Ernstliche Zweifel in diesem Sinne liegen nach ständiger Rechtsprechung des BFH, der der Senat sich anschließt, vor, wenn neben den für die Rechtmäßigkeit sprechenden Umständen gewichtige, gegen die Rechtmäßigkeit sprechende Gründe zutage treten, die Unsicherheit oder Unentschiedenheit in der Beurteilung von Rechtsfragen oder Unklarheiten in der Beurteilung von Tatfragen bewirken (vgl. z. B. BFH, Beschlüsse vom 4. Mai 2017 – IV B 10/17, BFH/NV 2017, 1009; vom 25. April 2018 – IX B 21/18, BStBl II 2018, 415; vom 3. September 2018 – VIII B 15/18, BFH/NV 2018, 1279 und vom 17. Dezember 2018 – VIII B 91/18, BFH/NV 2019, 306). Es muss die ernsthafte Möglichkeit bestehen, dass der oder die Antragsteller in der Hauptsache mit seinem/ihrem Begehren obsiegt/obsiegen (BFH, Beschlüsse vom 26. Juni 2003 – X S 4/03, BFH/NV 2003, 1217 und vom 9. März 2016 – III B 146/15, BFH/NV 2016, 918). Dies verlangt nicht, dass die für den Erfolg in der Hauptsache sprechenden Gründe überwiegen; die Aussetzung kann auch dann zu gewähren sein, wenn die Rechtmäßigkeit des angefochtenen Bescheides später im Hauptsacheverfahren bestätigt werden sollte (BFH, Beschluss vom 23. August 2004 – IV S 7/04, BFH/NV 2005, 9). Andererseits genügt nicht bereits irgendeine vage Erfolgsaussicht (BFH, Beschluss vom 17. Dezember 1998 – I B 101/98, BFH/NV 1999, 753; Stapperfend in: Gräber, FGO, 9. Auflage (2019), § 69 Rdnr. 160, m.w.N.).

• **Eingabedaten**
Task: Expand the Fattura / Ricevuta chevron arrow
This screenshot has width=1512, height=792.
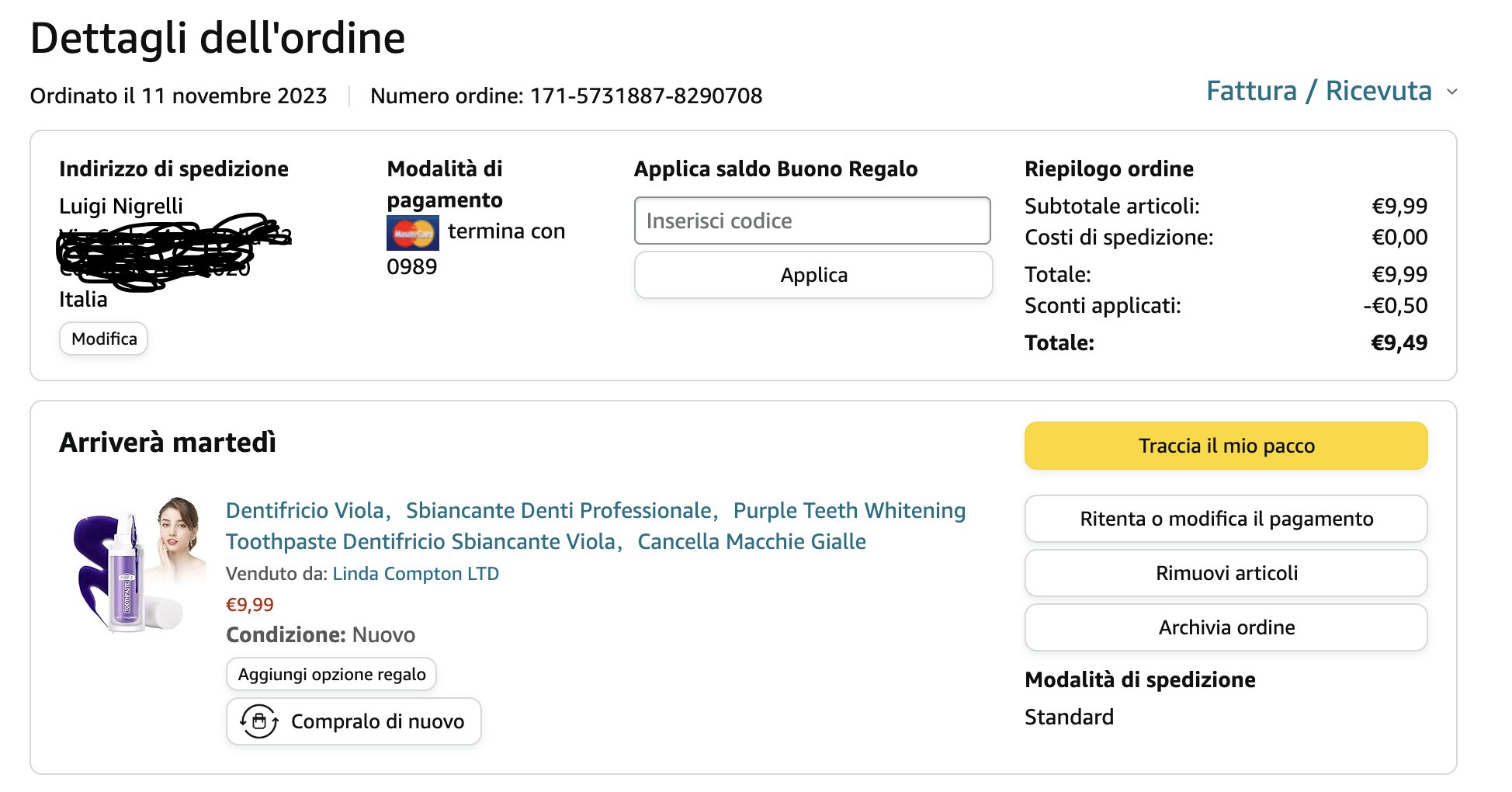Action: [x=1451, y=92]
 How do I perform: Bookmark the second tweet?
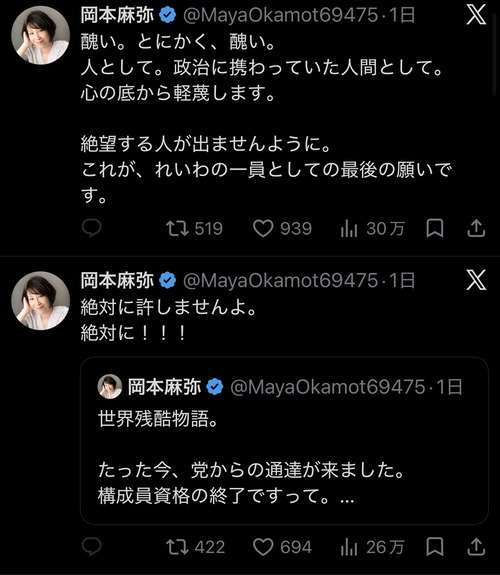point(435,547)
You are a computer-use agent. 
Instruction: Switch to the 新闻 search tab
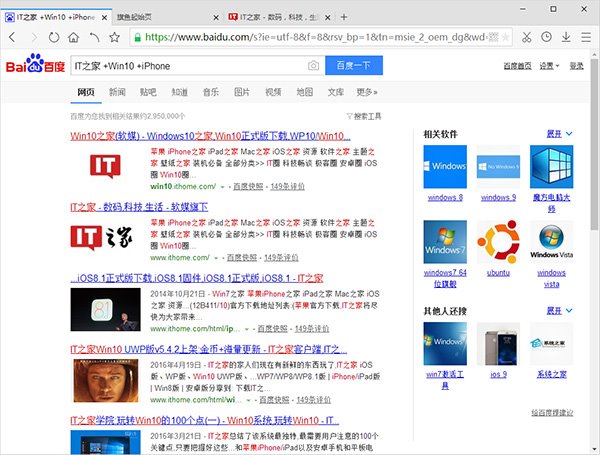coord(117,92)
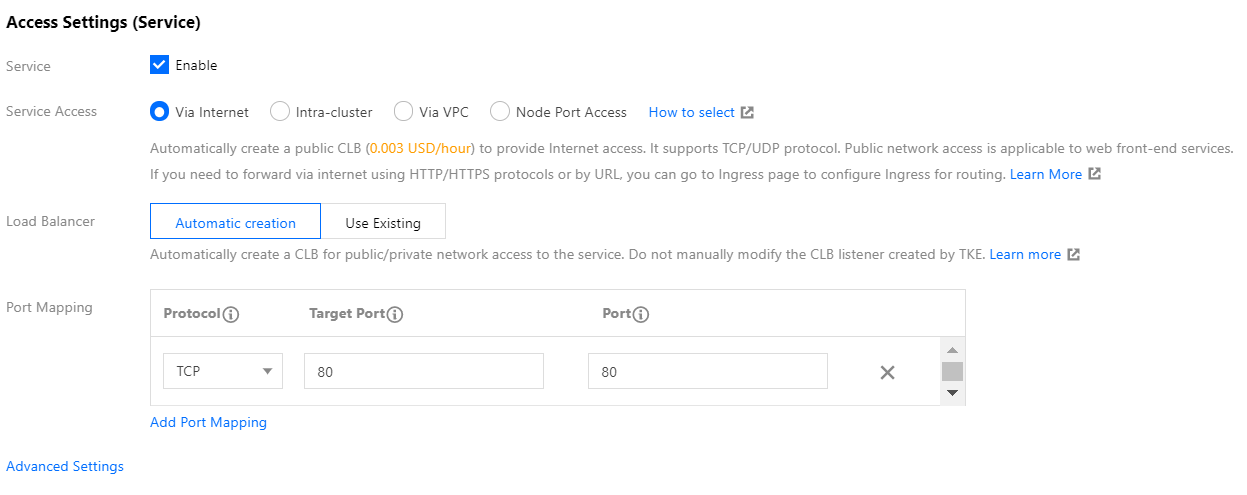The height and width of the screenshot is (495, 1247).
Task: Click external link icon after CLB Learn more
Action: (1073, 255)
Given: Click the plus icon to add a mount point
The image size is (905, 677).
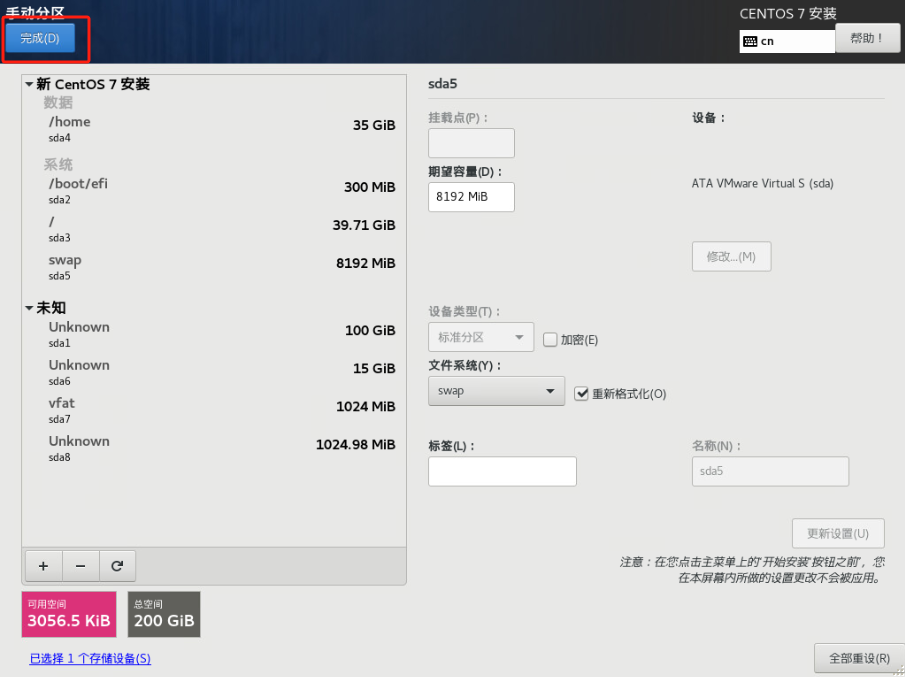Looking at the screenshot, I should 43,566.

• **Aufgabenstellung**
Übertragen Sie diesen Satz aus dem Auszug über ernstliche Zweifel an der Rechtmäßigkeit ins Englische: „Andererseits genügt nicht bereits irgendeine vage Erfolgsaussicht (BFH, Beschluss vom 17. Dezember 1998 – I B 101/98, BFH/NV 1999, 753; Stapperfend in: Gräber, FGO, 9. Auflage (2019), § 69 Rdnr. 160, m.w.N.).“ Die Liste stammt aus einer anderen Quelle als der Auszug.

• **Ergebnis**
On the other hand, a merely vague prospect of success is not sufficient (BFH, order of December 17, 1998 – I B 101/98, BFH/NV 1999, 753; Stapperfend in: Gräber, FGO, 9th edition (2019), § 69 marginal no. 160, with further references).